TEXT TO READ:
--- BEGIN ---
Vectorized Execution

Vectorized Execution in Stoolap

Overview

Stoolap’s vectorized execution engine is designed to accelerate SQL query processing by operating on data in columnar batches rather than row-by-row, allowing for better CPU utilization and cache efficiency. This document explains the architecture and components of the vectorized execution system.

Key Concepts

Batch Processing

The vectorized execution model processes data in batches to improve memory locality and enable SIMD (Single Instruction, Multiple Data) operations. Instead of processing one row at a time, the engine processes multiple rows simultaneously using array-based operations.

Key characteristics:

Default batch size: 32,768 rows (MaxBatchSize = 1024 * 32)
Parallelization threshold: 5,000 rows (ParallelThreshold)
Optimal processing block: 64 elements (OptimalBlockSize)
--- END ---
INFORMATION SHOWN:
--- BEGIN ---
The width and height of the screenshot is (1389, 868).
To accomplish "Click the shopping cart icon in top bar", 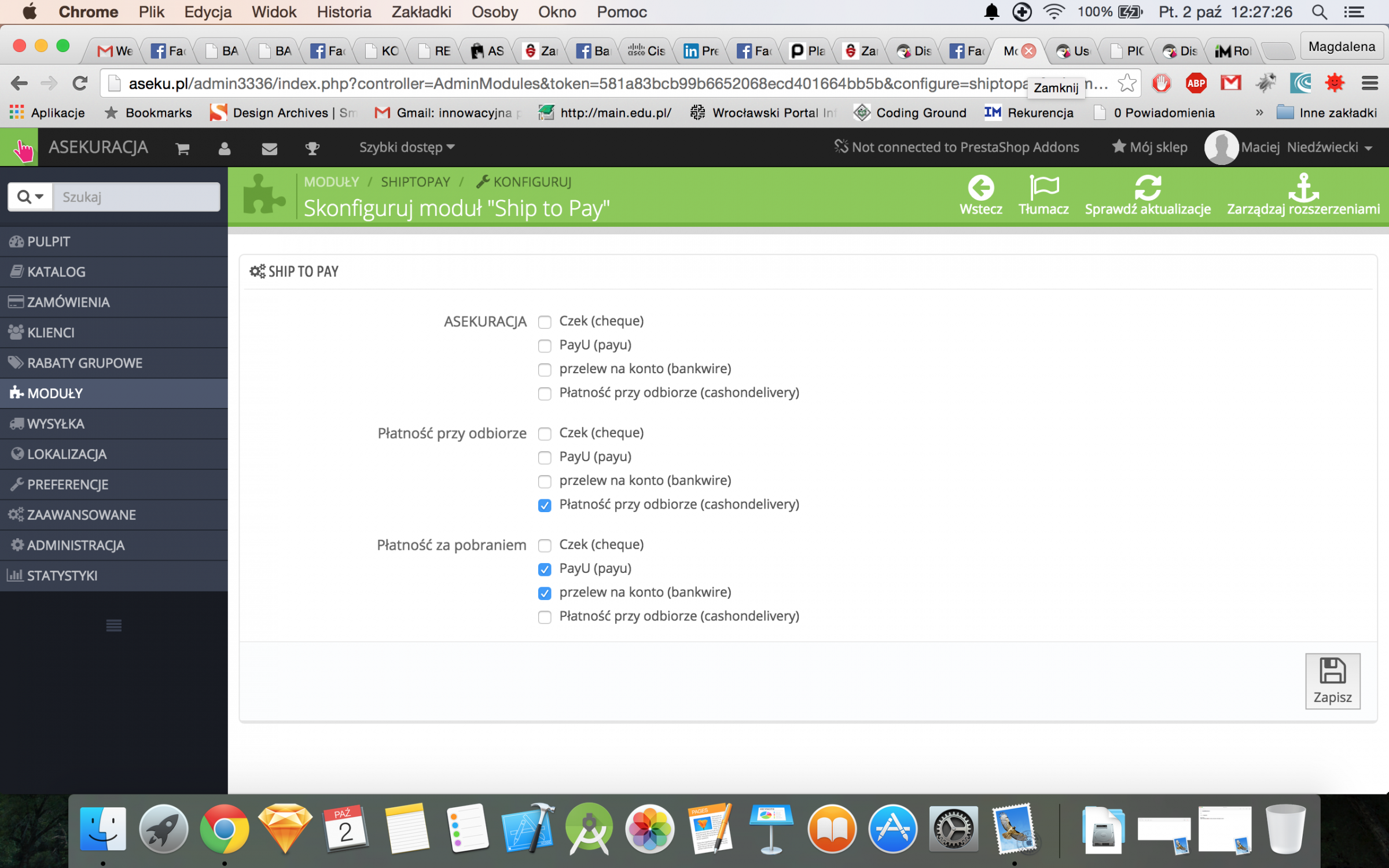I will point(183,149).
--- END ---
SET EXERCISE:
Answer these questions using the Stoolap vectorized execution page above:
(a) What does the engine operate on instead of processing data row by row?
(b) What does SIMD stand for?
(c) What is the default batch size?

OUTPUT BELOW:
(a) Columnar batches of data.
(b) Single Instruction, Multiple Data.
(c) 32,768 rows (MaxBatchSize = 1024 * 32).